We perform a molecular dynamic simulation to study the diffusion mechanism in silica liquid under pressure up to 25 GPa and at temperature of 3000 K. We find that total O―Si―O angle distribution can be expressed by a simple relation between partial O―Si―O angle distribution and fractions of units SiO_x. Specifically, we demonstrate that these liquids consist of identical units SiO₄, SiO₅ and SiO₆ and have common partial O―Si―O angle distribution.
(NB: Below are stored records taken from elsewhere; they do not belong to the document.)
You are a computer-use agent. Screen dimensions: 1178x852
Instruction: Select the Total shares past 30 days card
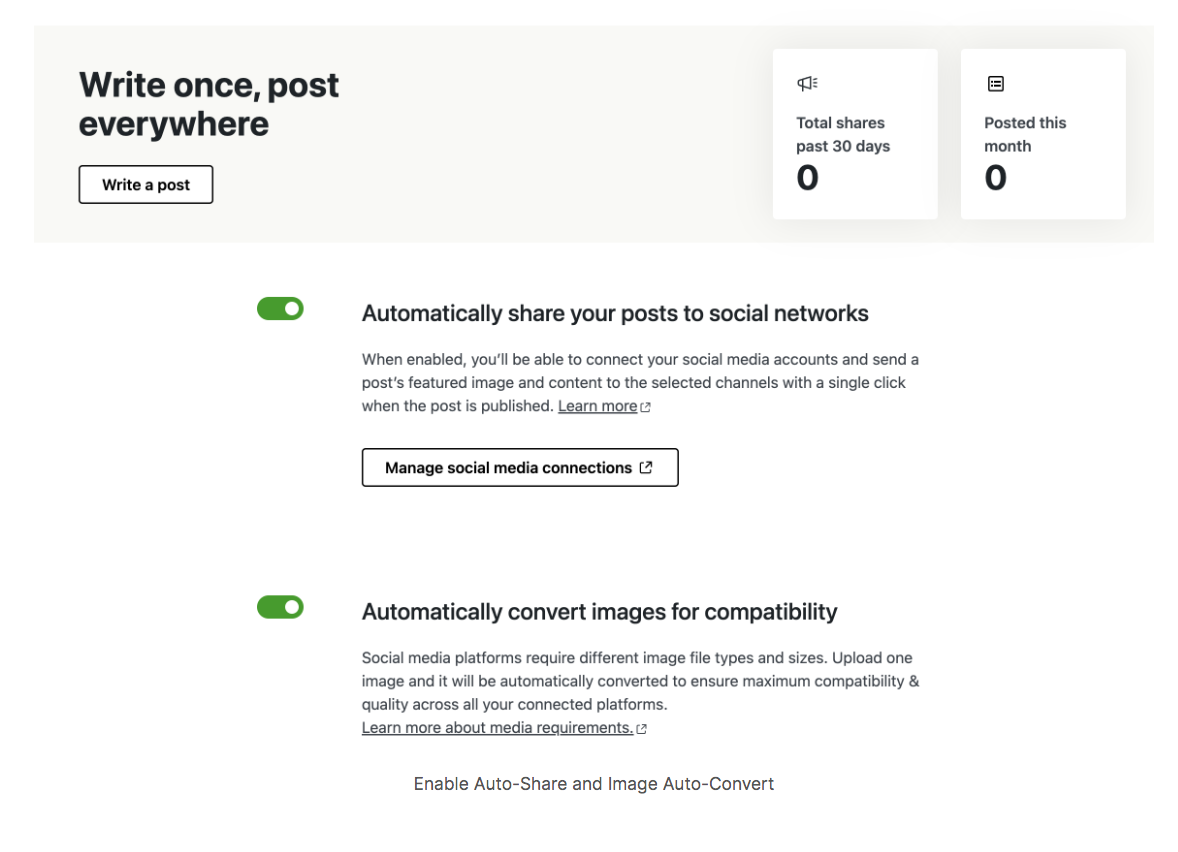click(854, 133)
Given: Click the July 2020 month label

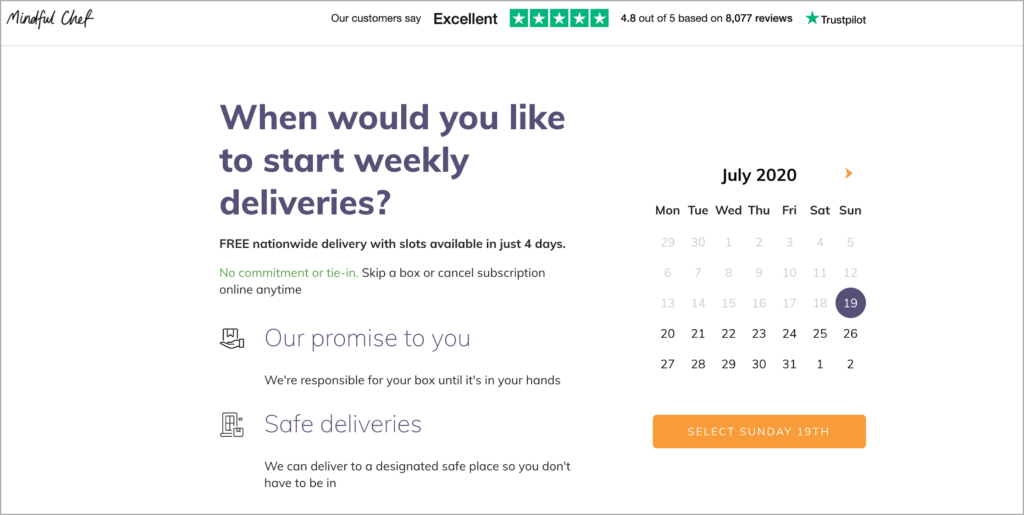Looking at the screenshot, I should tap(759, 175).
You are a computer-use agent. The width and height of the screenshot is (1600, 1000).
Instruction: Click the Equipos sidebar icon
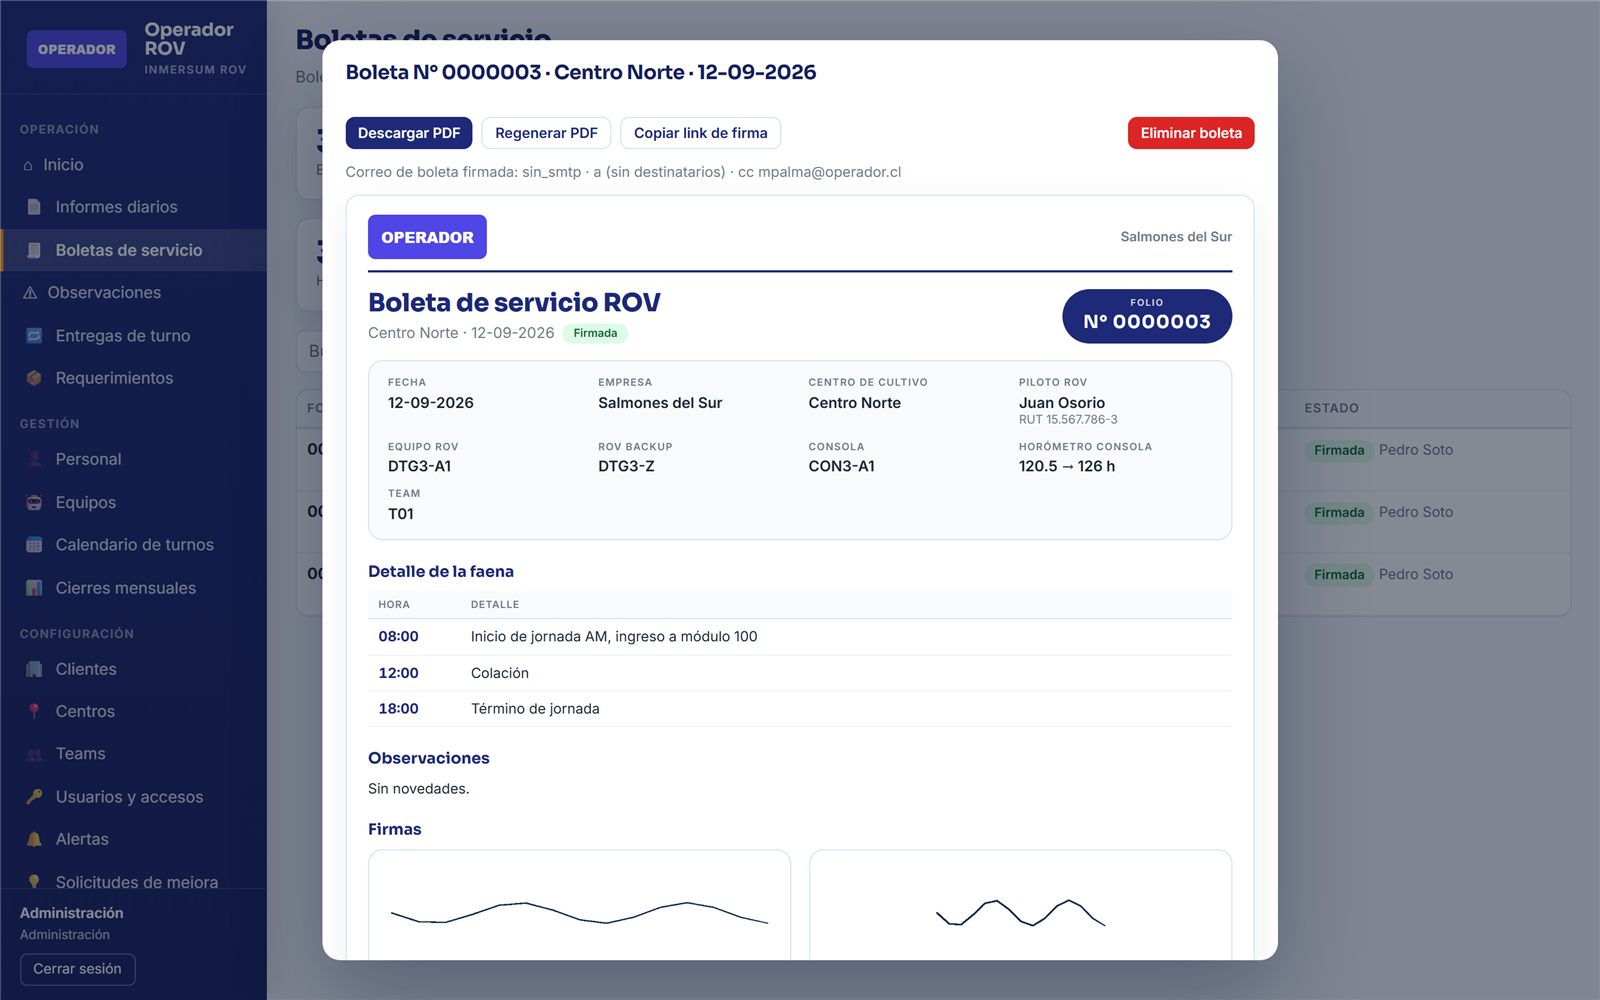click(x=34, y=503)
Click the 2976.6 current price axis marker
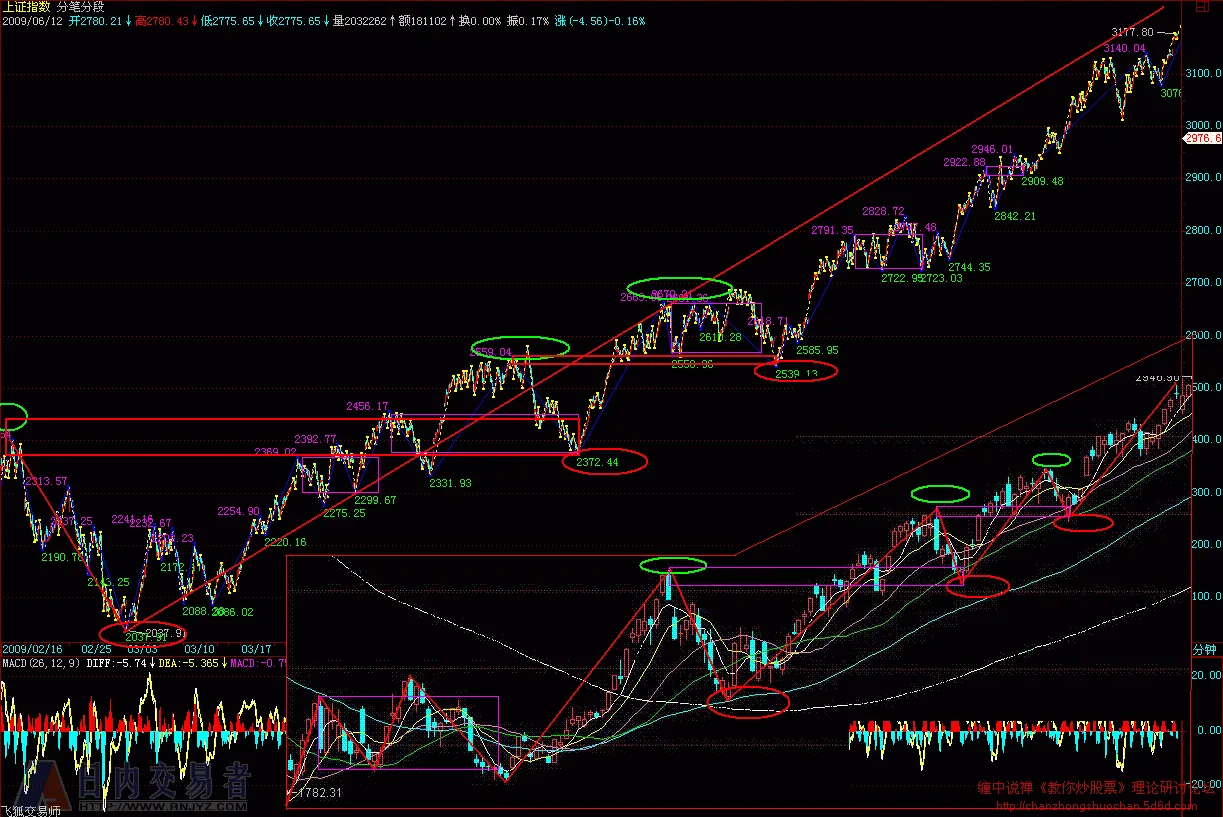 coord(1203,139)
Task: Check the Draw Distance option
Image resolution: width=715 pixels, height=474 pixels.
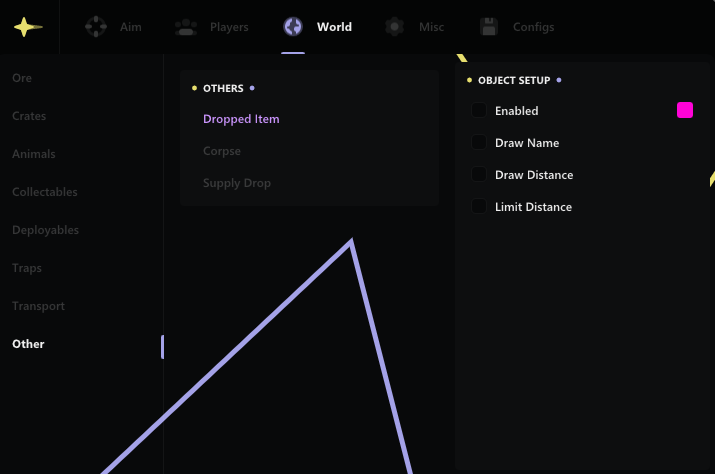Action: click(479, 175)
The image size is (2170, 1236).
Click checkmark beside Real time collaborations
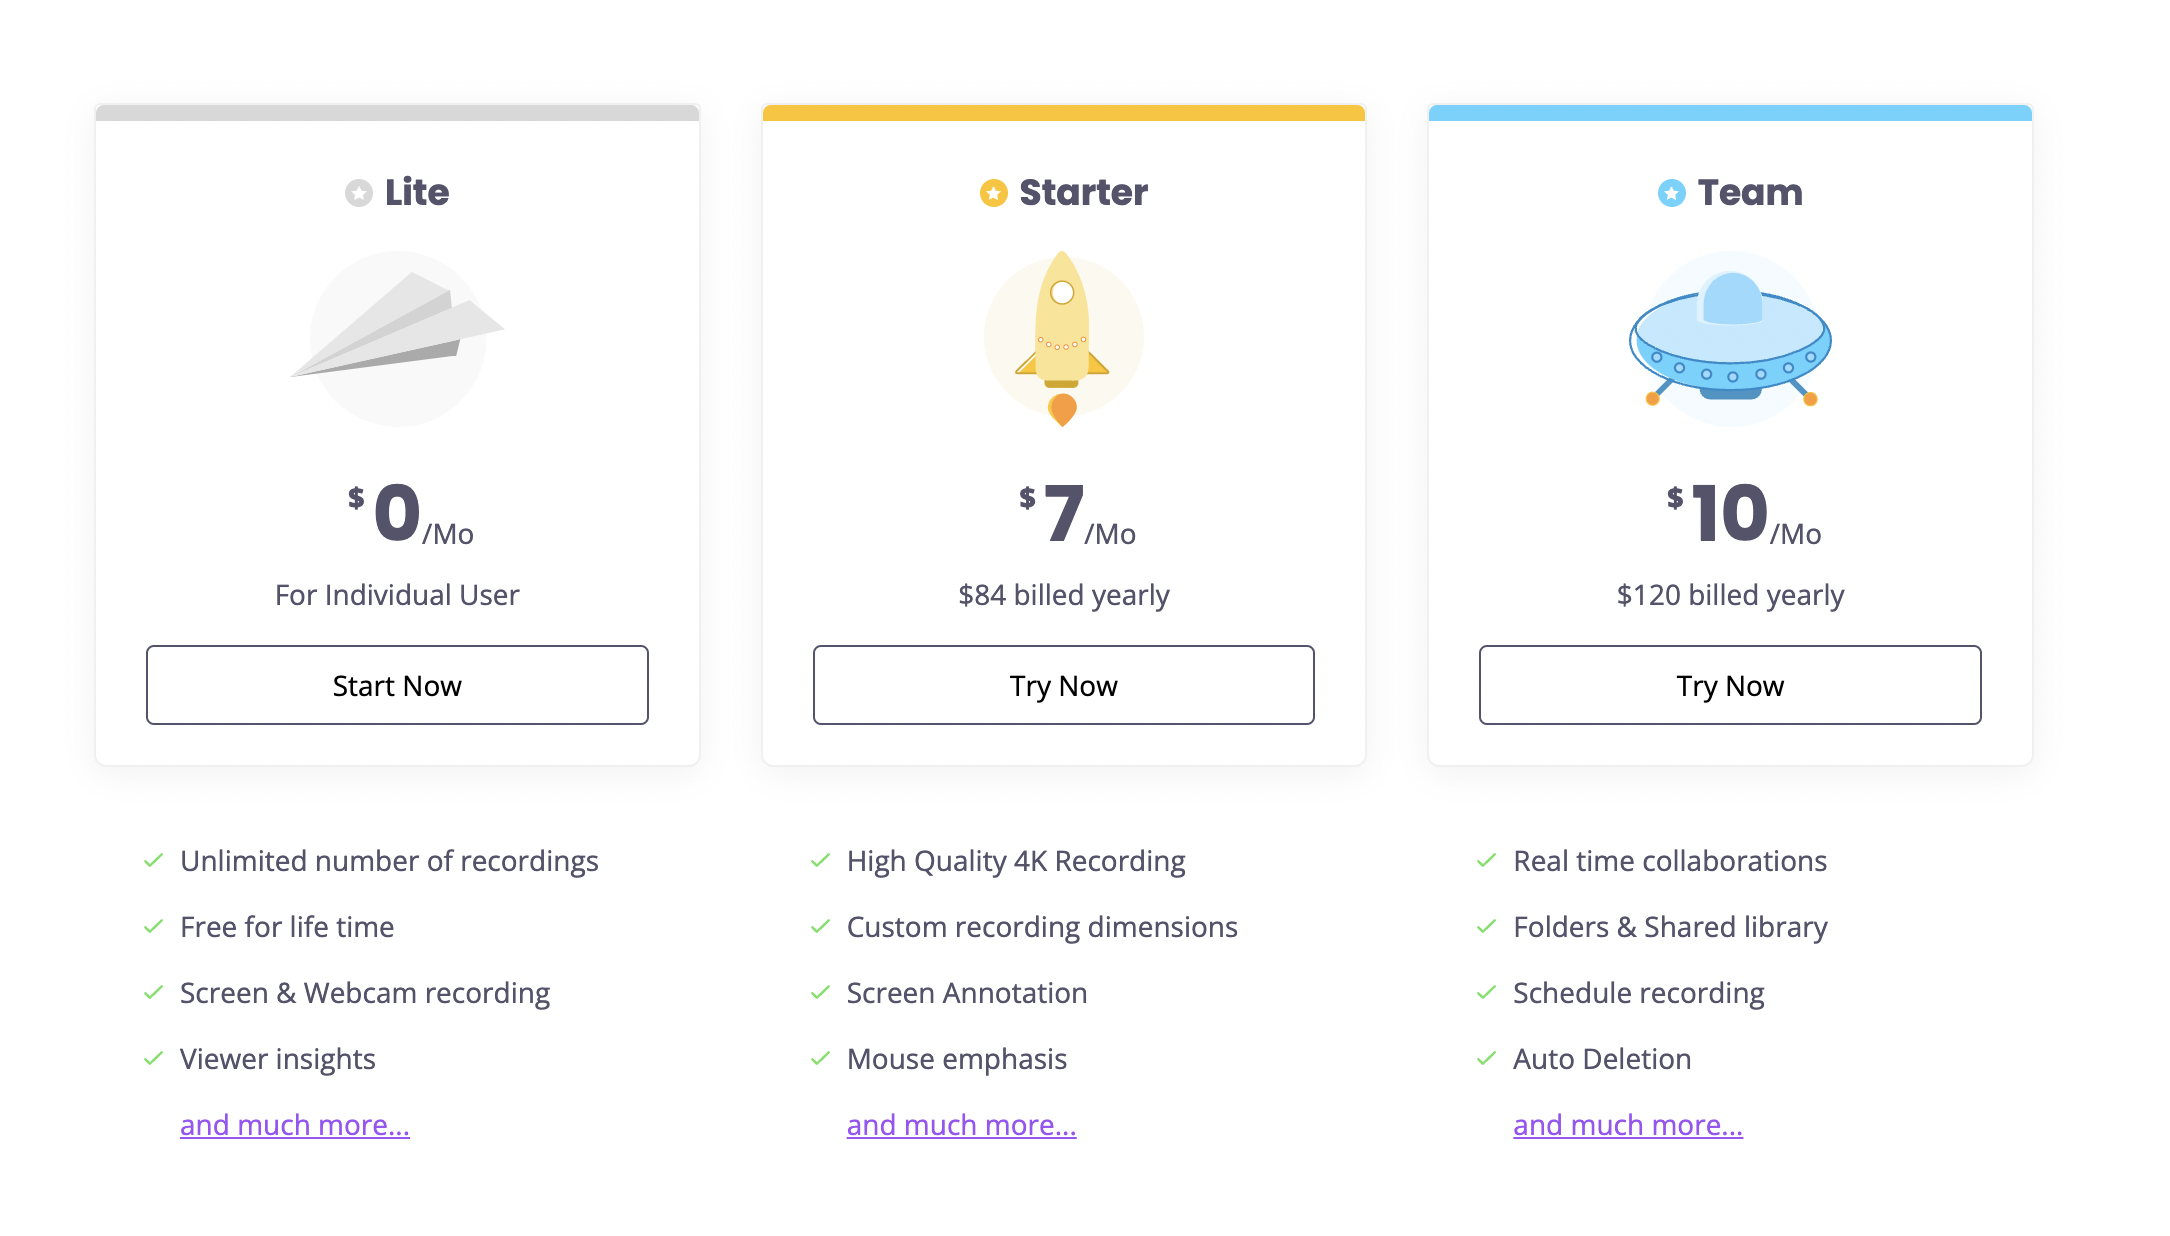[1487, 861]
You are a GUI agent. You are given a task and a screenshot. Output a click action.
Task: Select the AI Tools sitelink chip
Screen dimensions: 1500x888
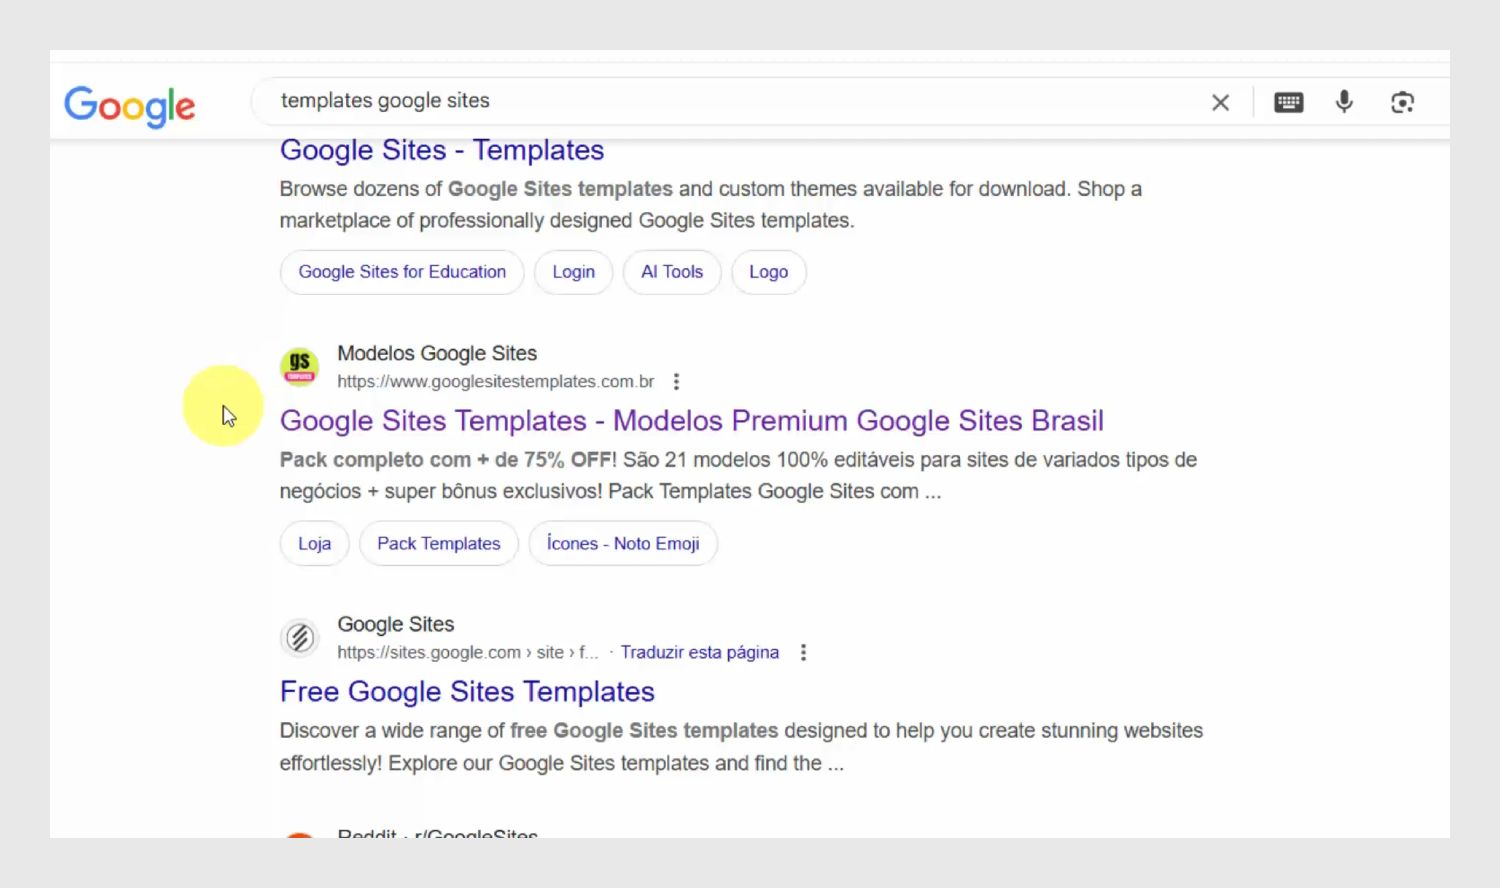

We also show that each particle undergoes a series of stages where the particle locates in unchanged unit SiO_x, x = 3, 4, … 7 or OSi_y, y = 1, 2, 3, 4. The diffusivity strongly depends on the rate of transitions Si^ξ → Si^ξ ± 1 and O^ζ → O^ζ ± 1 which is significantly different between low- and high-pressure samples. For low-pressure sample the transitions Si⁴ → Si⁵, Si⁵ → Si⁴, O² → O³ and O³ → O² are dominant, meanwhile for high-pressure sample there are transitions Si^ξ → Si^ξ ± 1 with ξ = 4, 5, 6 and O^ζ → O^ζ ± 1 with ζ = 2, 3, 4. This finding may be common for diffusion in all network-forming liquids. The simulation also reveals the spatially heterogeneous dynamics in low-pressure liquid where a large cluster of immobile particle exists for the time that a number of particles move over several inter-particle distances.